# Ph Dilema



## Guest (Mar 6, 2011)

Alright tank is finally fully cycled

ammonia 0

nitrite 0

nitrate 20ppm

my question is what can I do to bring my PH down... it is a solid 7.6 have API test kit tested on low range and high range came up 7.6 I have peat in the AC 110 already... but it has been in there around 2wks

what can I or should I do??? My piranha will be here next saturday.... is 7.6 suitable??? would really like to lower... that was why I had added peat in the first place.


----------



## Piranha_man (Jan 29, 2005)

pH 7.6 is fine.


----------



## Guest (Mar 6, 2011)

what makes it so high??? just because of my tap water???


----------



## Piranha_man (Jan 29, 2005)

Yeah...

I'm kinda a pH fanatic as well... but it's better to have a steady 7.6 than a lower fluctuating one.

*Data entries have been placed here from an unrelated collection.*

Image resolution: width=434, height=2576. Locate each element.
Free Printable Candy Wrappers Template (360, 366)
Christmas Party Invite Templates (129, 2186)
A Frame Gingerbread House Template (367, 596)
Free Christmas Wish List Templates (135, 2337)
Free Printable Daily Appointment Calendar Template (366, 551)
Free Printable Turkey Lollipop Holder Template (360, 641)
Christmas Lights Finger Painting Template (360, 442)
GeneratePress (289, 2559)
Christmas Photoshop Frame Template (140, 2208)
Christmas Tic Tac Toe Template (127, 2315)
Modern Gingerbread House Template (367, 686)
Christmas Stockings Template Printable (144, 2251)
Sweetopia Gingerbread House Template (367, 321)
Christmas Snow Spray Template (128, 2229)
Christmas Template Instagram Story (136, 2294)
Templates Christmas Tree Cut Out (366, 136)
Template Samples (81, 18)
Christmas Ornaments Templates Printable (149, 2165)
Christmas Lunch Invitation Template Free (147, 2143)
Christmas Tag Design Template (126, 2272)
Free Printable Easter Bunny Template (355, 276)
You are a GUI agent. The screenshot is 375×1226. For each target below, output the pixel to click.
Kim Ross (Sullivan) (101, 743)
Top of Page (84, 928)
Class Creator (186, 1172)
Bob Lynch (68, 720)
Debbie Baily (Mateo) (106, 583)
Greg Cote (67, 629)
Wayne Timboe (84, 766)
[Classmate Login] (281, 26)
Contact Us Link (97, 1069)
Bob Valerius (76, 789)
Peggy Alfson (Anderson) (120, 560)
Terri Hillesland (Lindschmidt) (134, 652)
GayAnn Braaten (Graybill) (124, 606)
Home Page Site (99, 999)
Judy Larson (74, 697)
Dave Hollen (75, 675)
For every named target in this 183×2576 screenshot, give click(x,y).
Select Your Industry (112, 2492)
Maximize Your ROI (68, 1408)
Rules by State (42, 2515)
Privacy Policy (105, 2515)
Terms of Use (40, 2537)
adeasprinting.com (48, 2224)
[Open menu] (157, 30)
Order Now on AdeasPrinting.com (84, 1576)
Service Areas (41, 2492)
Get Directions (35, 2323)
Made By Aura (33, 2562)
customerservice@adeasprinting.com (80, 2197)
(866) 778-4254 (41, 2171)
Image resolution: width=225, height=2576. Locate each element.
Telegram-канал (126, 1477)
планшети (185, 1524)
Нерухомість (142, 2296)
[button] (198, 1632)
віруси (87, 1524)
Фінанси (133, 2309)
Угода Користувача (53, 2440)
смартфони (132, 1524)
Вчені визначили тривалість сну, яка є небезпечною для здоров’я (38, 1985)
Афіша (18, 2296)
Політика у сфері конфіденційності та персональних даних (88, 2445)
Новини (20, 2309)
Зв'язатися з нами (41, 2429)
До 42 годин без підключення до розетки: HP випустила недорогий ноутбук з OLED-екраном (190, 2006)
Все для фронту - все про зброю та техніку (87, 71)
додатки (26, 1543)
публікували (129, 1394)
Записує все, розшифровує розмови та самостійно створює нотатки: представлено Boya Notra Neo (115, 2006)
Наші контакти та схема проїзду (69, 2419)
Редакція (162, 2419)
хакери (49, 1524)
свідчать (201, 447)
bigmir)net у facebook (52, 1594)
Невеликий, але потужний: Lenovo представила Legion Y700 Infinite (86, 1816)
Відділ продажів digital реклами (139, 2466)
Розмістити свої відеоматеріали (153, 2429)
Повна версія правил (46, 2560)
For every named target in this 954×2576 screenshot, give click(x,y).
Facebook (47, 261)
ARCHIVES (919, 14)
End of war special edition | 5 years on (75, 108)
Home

I'm going to invent a word here... "pHanatic = somebody who's fanatic about pH."









(Okay, yeah... I'm weird.)


----------



## Guest (Mar 6, 2011)

its quite annoying.... I really thought the peat would have a most noticable affect on the PH... makes it look awesome. But was hoping for the benefit of lower PH aswell... Oh well if you say 7.6 steady is suitable I will take your word on it. since..... your a pHanatic and all.


----------



## Piranha_man (Jan 29, 2005)

.









Yeah, you're fine.

So you do like the look from the peat, eh?
Has it tinted your water a bit of a tea color?


----------



## Guest (Mar 6, 2011)

well... the first week or so it was a little to intense... i was like oh sh*t what did i do... but now the tank is finally done cycling.... looks ALOT better.


----------



## Piranha_man (Jan 29, 2005)

Right on...

Does it have a nice tea color?


----------



## Guest (Mar 6, 2011)

yeah now that the clouds have cleared up.. looks great. will post pics as soon as my RRS comes in. if I can figure this thing out...


----------